5. Kop of Munt betwist dat de foto auteursrechtelijk is beschermd. Er is op geen enkele wijze sprake van een creatieve invulling: geen bijzondere technieken, lichtinval of een bijzondere technische aanpak. Een kind van acht jaar zou de foto gemaakt kunnen hebben. Bovendien had de foto geen watermerk, terwijl dat bij foto’s waar rechten op zitten wel het geval is.

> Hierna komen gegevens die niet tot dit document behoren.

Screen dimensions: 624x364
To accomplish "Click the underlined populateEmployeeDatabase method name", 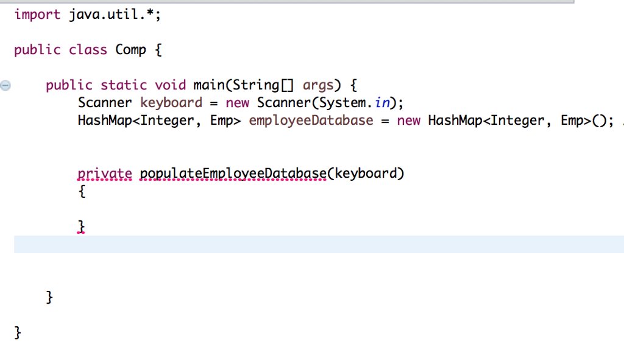I will click(232, 173).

6. Dit verweer slaagt niet. Bij het maken van de foto zijn door de fotograaf persoonlijke en creatieve keuzes gemaakt die tot uitdrukking komen in de uitsnede, de hoek van waaruit de foto werd gemaakt, de belichting (zonder flits), de scherpte en de soort lens (panorama). Ook zonder een bijzondere technische aanpak is de foto een oorspronkelijk werk dat de geestelijke en creatieve schepping is van de fotograaf. Als zodanig is de foto dan ook auteursrechtelijk beschermd. Terecht stelt het ANP dat een copyrightteken of een watermerk daarvoor in Nederland niet nodig is. Verder is niet weersproken dat het ANP het auteursrecht heeft.
7. Het ANP kan dan ook wegens inbreuk op haar auteursrecht van Kop of Munt schadevergoeding vorderen.
8. De gevorderde licentiederving van € 181,50 en de vergoeding wegens afbreuk aan zelfbeschikkingsrecht van € 45,38 zijn door het ANP onderbouwd en door Kop of Munt op zichzelf niet betwist. Deze bedragen, totaal € 226,88, moet Kop of Munt dan ook als schadevergoeding aan het ANP betalen. Wel voert Kop of Munt aan dat zij een schikkingsbedrag van € 250,- heeft aangeboden en dat zij in deze procedure op kosten wordt gejaagd doordat het ANP de hoogte van haar totale claim nogal eens heeft gewijzigd.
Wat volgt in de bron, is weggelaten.